● **PROBLEMS AND TASKS**
a) How would you render this sentence from the article on the Columbia Museum of Art event in Spanish: "All three panelists said Islam is a religion of peace, and drew a distinction between religion and culture."
b) According to the article on the Columbia Museum of Art event, about how many people gathered to listen to the panel?
c) Return the passage of the article on the Columbia Museum of Art event from "With the Muslim" up to and including "thought and culture.".

● **SOURCE EXTRACT**
[Start]

Understanding Islam event held at Columbia Museum of Art
The topic of discussion was a potentially fiery one, but the theme of Sunday night’s conversation at the Columbia Museum of Art was peace and unity.
With the Muslim holy month of Ramadan under way, the museum hosted an event called “Dinner and Dialogue: Understanding Islam.” It began with a panel discussion featuring Dr. Akif Aydin of the Atlantic Institute Columbia, Imam Omar Shaheed of Columbia’s Masjid as-Salaam, and Dr. Noah Gardiner, a University of South Carolina assistant professor of religion specializing in Islamic thought and culture.
A crowd of around 100 gathered to listen as the panel focused on what they described as misunderstandings and false stereotypes regarding Islam and on the things Muslims have in common with those of other religions, particularly Christians and Jews.
“We do not worship Muhammad,” said Shaheed, a former Christian who converted to Islam as an adult. “We worship Allah, the one God, and Allah is the God for all people. We pray like you pray.”
All three panelists said Islam is a religion of peace, and drew a distinction between religion and culture. “Culture and religion are two separate things, but most of the cultures [in Muslim-majority countries] are somehow confused with religion or Islam,” Aydin said. “Most of the things that we hear in the name of Islam are not part of the religion. It is part of that particular culture presented to us as religion.”

[End]

● **Recorded data**
[Start]

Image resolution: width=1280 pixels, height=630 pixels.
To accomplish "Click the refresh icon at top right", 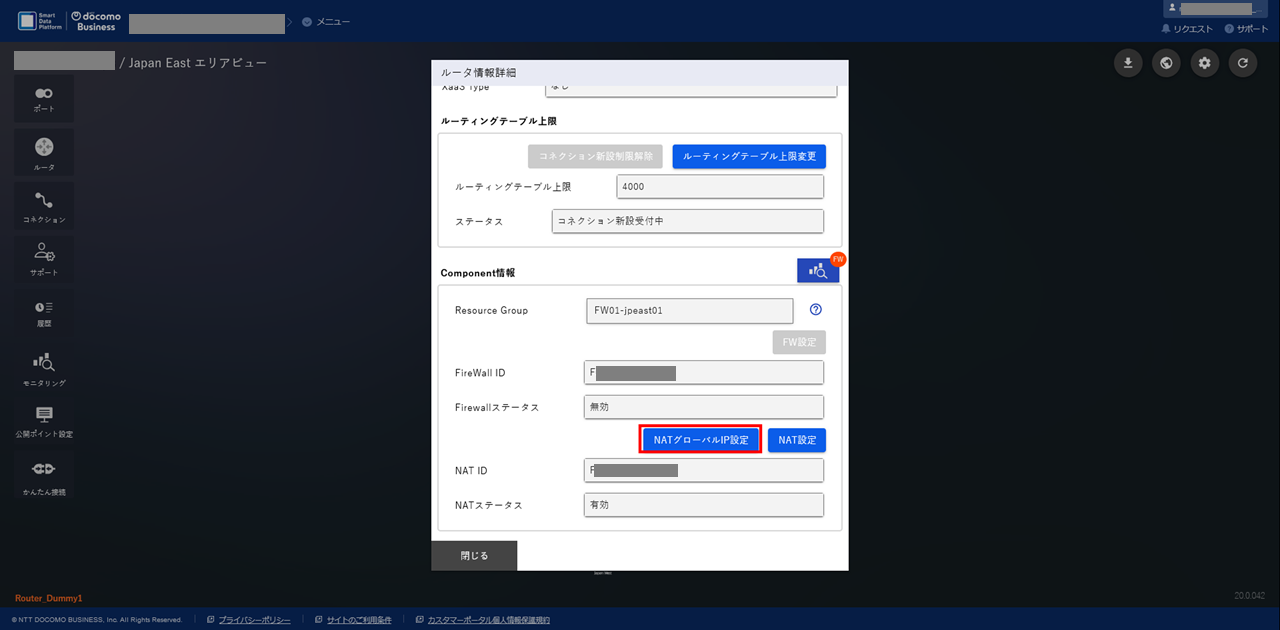I will click(x=1242, y=63).
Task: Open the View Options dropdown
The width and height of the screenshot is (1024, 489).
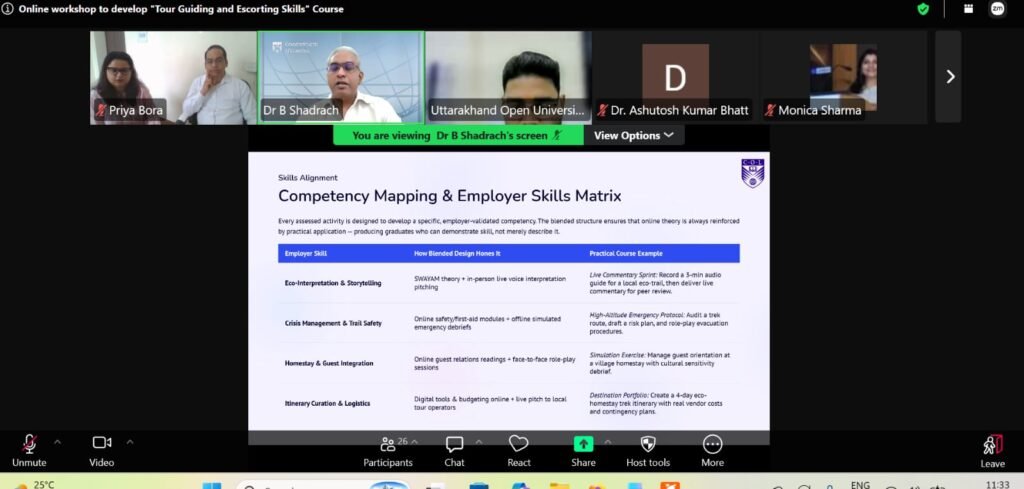Action: (x=633, y=135)
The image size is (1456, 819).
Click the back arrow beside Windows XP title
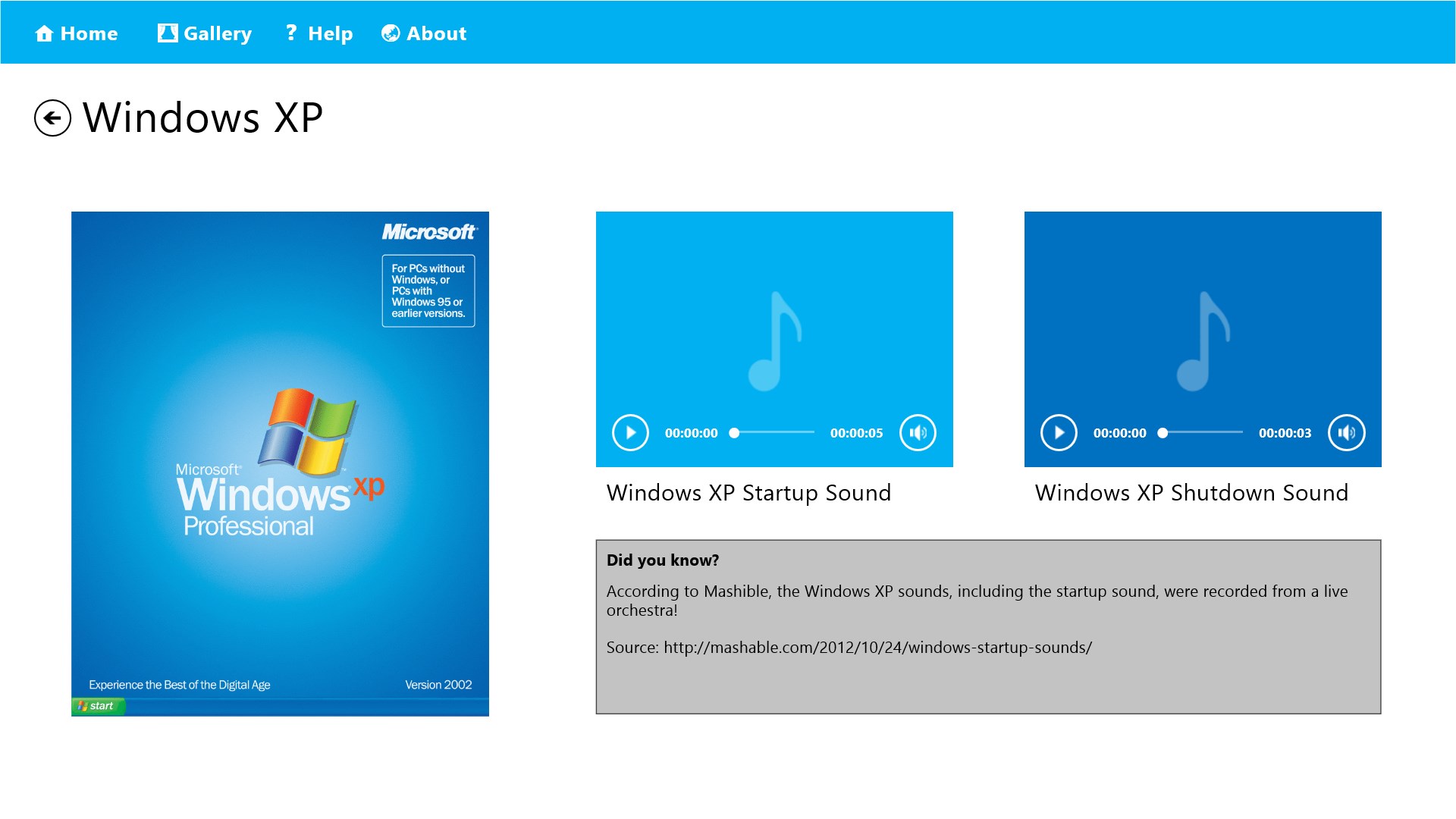52,118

[End]

● **TASK-BY-TASK ANSWERS**
a) Los tres panelistas dijeron que el islam es una religión de paz y establecieron una distinción entre religión y cultura.

b) Around 100.

c)
With the Muslim holy month of Ramadan under way, the museum hosted an event called “Dinner and Dialogue: Understanding Islam.” It began with a panel discussion featuring Dr. Akif Aydin of the Atlantic Institute Columbia, Imam Omar Shaheed of Columbia’s Masjid as-Salaam, and Dr. Noah Gardiner, a University of South Carolina assistant professor of religion specializing in Islamic thought and culture.